— start of SELECTED TEXT —

The issue before the Federal Court was whether I Cook Foods had no reasonable prospect of successfully prosecuting its claims, so that the proceeding should be summarily dismissed under section 31A of the Federal Court of Australia Act 1976 (Cth) and rule 26.01 of the Federal Court Rules 2011 (Cth). The Court had to consider that question in relation to two claims: a contract claim alleging the Council wrongfully repudiated the contract by relying on an invalid termination notice, and an ACL claim alleging unconscionable conduct by relying on the Council’s testing to terminate. The Court therefore had to decide whether the disputes raised were real and required a trial, or whether the claims were so lacking in merit that they should be ended immediately.

Outcome

Decision

The Federal Court dismissed the City of Whitehorse’s application for summary judgment. Anderson J held that the affidavit material disclosed substantial factual and legal disputes between the parties, including disputes about the default notice, the alleged compliance and business continuity breaches, the effect of the closure order and its revocation, the operation of the business continuity plan, and the Council’s testing. The Court also held that the unconscionable conduct claim raised serious disputed issues that were unsuitable for summary determination. Because those matters required examination at trial, including cross-examination of witnesses, the Court was not satisfied that I Cook Foods had no reasonable prospect of success. The proceeding therefore continues, and the Council was ordered to pay I Cook Foods’ costs of the application on a lump sum basis to be agreed or assessed.

— end of SELECTED TEXT —
— start of DATA SECTION —

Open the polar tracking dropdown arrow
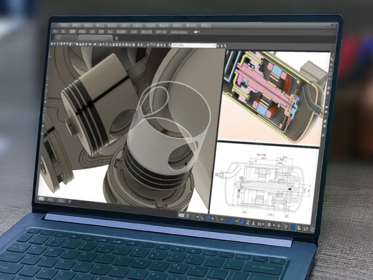The height and width of the screenshot is (280, 373). (x=213, y=219)
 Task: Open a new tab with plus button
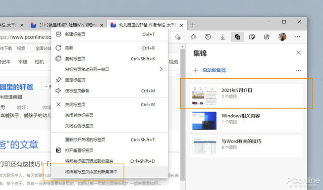[193, 25]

— end of DATA SECTION —

# [THE PROBLEM]
Can you reproduce the case summary on the I Cook Foods summary judgment application word for word, from start to finish? This material comes from a separate source.

# [ANSWER FOR THE TASK]
The issue before the Federal Court was whether I Cook Foods had no reasonable prospect of successfully prosecuting its claims, so that the proceeding should be summarily dismissed under section 31A of the Federal Court of Australia Act 1976 (Cth) and rule 26.01 of the Federal Court Rules 2011 (Cth). The Court had to consider that question in relation to two claims: a contract claim alleging the Council wrongfully repudiated the contract by relying on an invalid termination notice, and an ACL claim alleging unconscionable conduct by relying on the Council’s testing to terminate. The Court therefore had to decide whether the disputes raised were real and required a trial, or whether the claims were so lacking in merit that they should be ended immediately.

Outcome

Decision

The Federal Court dismissed the City of Whitehorse’s application for summary judgment. Anderson J held that the affidavit material disclosed substantial factual and legal disputes between the parties, including disputes about the default notice, the alleged compliance and business continuity breaches, the effect of the closure order and its revocation, the operation of the business continuity plan, and the Council’s testing. The Court also held that the unconscionable conduct claim raised serious disputed issues that were unsuitable for summary determination. Because those matters required examination at trial, including cross-examination of witnesses, the Court was not satisfied that I Cook Foods had no reasonable prospect of success. The proceeding therefore continues, and the Council was ordered to pay I Cook Foods’ costs of the application on a lump sum basis to be agreed or assessed.